OpenLineage event listener#

The OpenLineage event listener plugin allows streaming of lineage information, encoded in JSON format aligned with OpenLineage specification, to an external, OpenLineage copmpatible API, by POSTing them to a specified URI.

Rationale#

This event listener is aiming to capture every query that creates or modifies trino tables and transform it into lineage information. Linage can be understood as relationship/flow between data/tables. OpenLineage is a widely used open-source standard for capturing lineage information from variety of system including (but not limited to) Spark, Airflow, Flink.

Trino Query attributes mapping to OpenLineage attributes#

Trino

OpenLineage

{UUID(Query Id)}

Run ID

{queryCreatedEvent.getCreateTime()} or {queryCompletedEvent.getEndTime()}

Run Event Time

Query Id

Job Facet Name

trino:// + {openlineage-event-listener.trino.uri.getHost()} + ":" + {openlineage-event-listener.trino.uri.getPort()}

Job Facet Namespace (default, can be overriden)

{schema}.{table}

Dataset Name

trino:// + {openlineage-event-listener.trino.uri.getHost()} + ":" + {openlineage-event-listener.trino.uri.getPort()}

Dataset Namespace

Available Trino Facets#

Trino Metadata#

Facet containing properties (if present):

  • queryPlan

  • transactionId - transaction id used for query processing

related to query based on which OpenLineage Run Event was generated.

Available in both Start and Complete/Fail OpenLineage events.
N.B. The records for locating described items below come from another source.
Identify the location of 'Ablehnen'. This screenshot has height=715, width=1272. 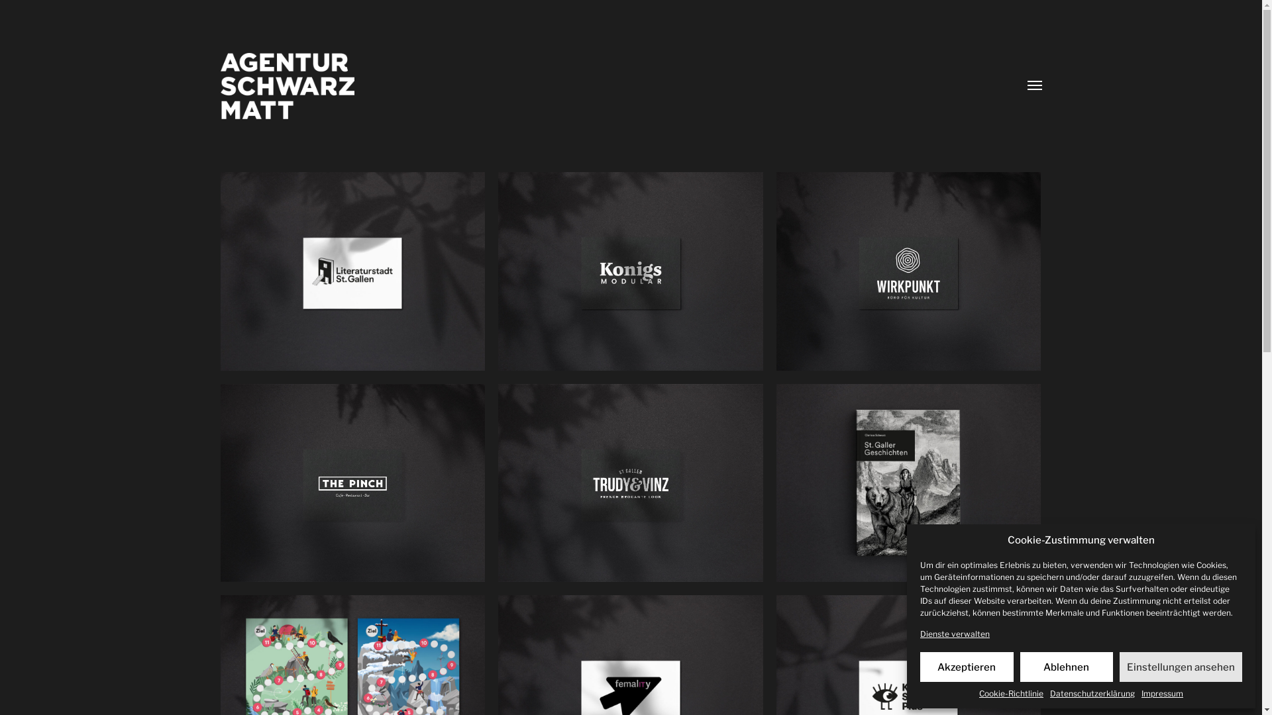
(1019, 667).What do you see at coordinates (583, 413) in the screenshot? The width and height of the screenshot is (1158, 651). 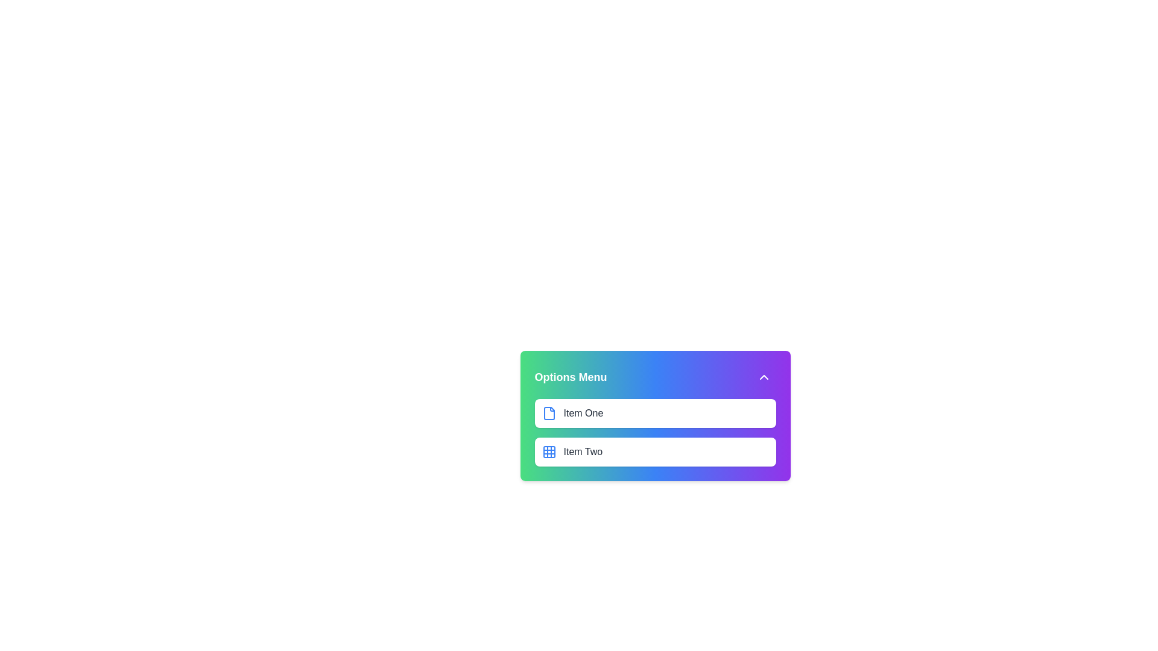 I see `the text label representing the first clickable menu option in the list` at bounding box center [583, 413].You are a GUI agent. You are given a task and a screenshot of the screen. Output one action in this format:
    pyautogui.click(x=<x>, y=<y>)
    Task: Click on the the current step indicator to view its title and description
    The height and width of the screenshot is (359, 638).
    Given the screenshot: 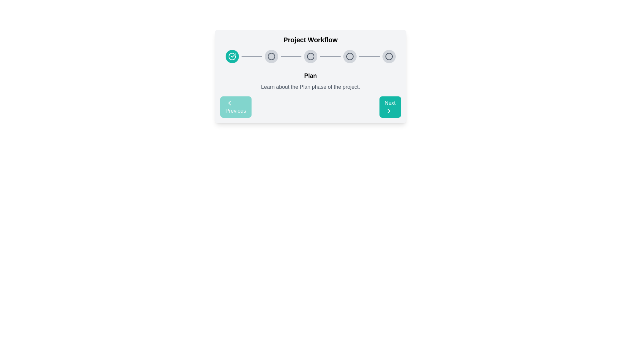 What is the action you would take?
    pyautogui.click(x=232, y=56)
    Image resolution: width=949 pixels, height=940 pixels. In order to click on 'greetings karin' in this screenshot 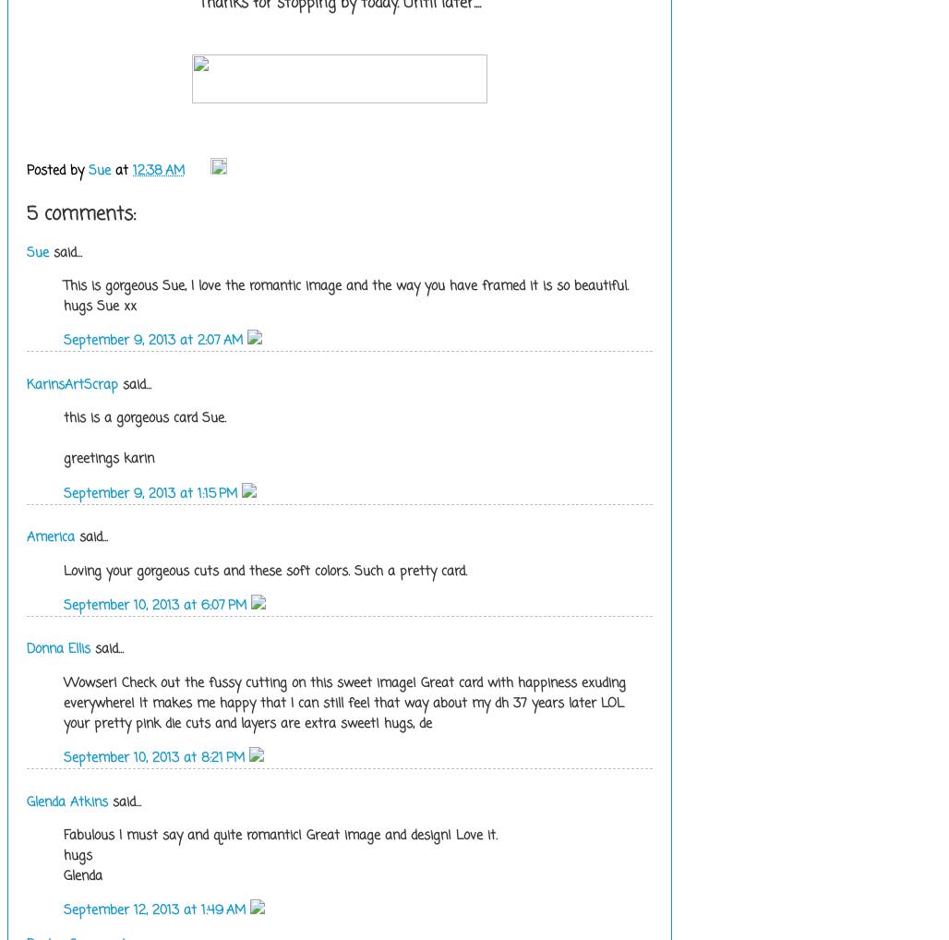, I will do `click(108, 458)`.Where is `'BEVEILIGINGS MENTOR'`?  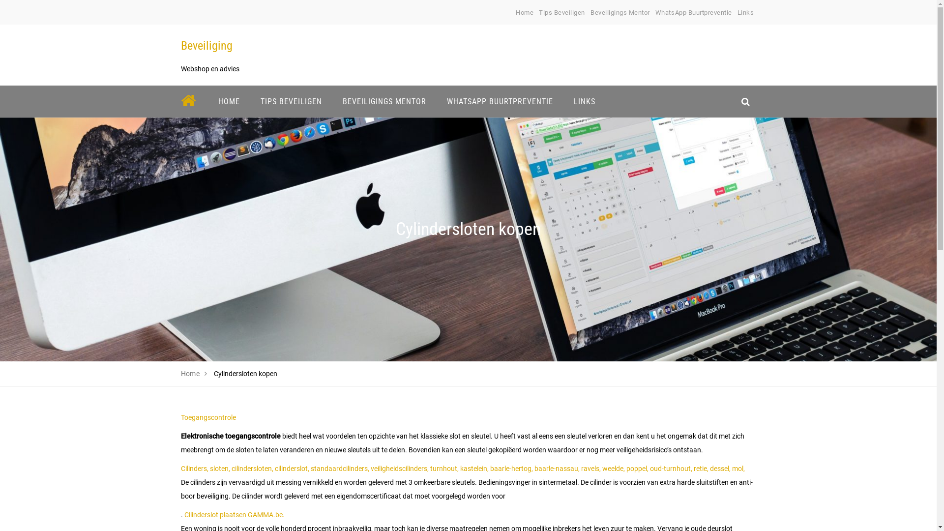
'BEVEILIGINGS MENTOR' is located at coordinates (336, 101).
If you want to disable this facet, add trino_metadata to openlineage-event-listener.disabled-facets.

Trino Query Context#

Facet containing properties:

  • serverVersion - version of Trino server that was used to process the query

  • environment - inherited from node.environment of Node properties

  • queryType - one of query types configured via openlineage-event-listener.trino.include-query-types

related to query based on which OpenLineage Run Event was generated.

Available in both Start and Complete/Fail OpenLineage events.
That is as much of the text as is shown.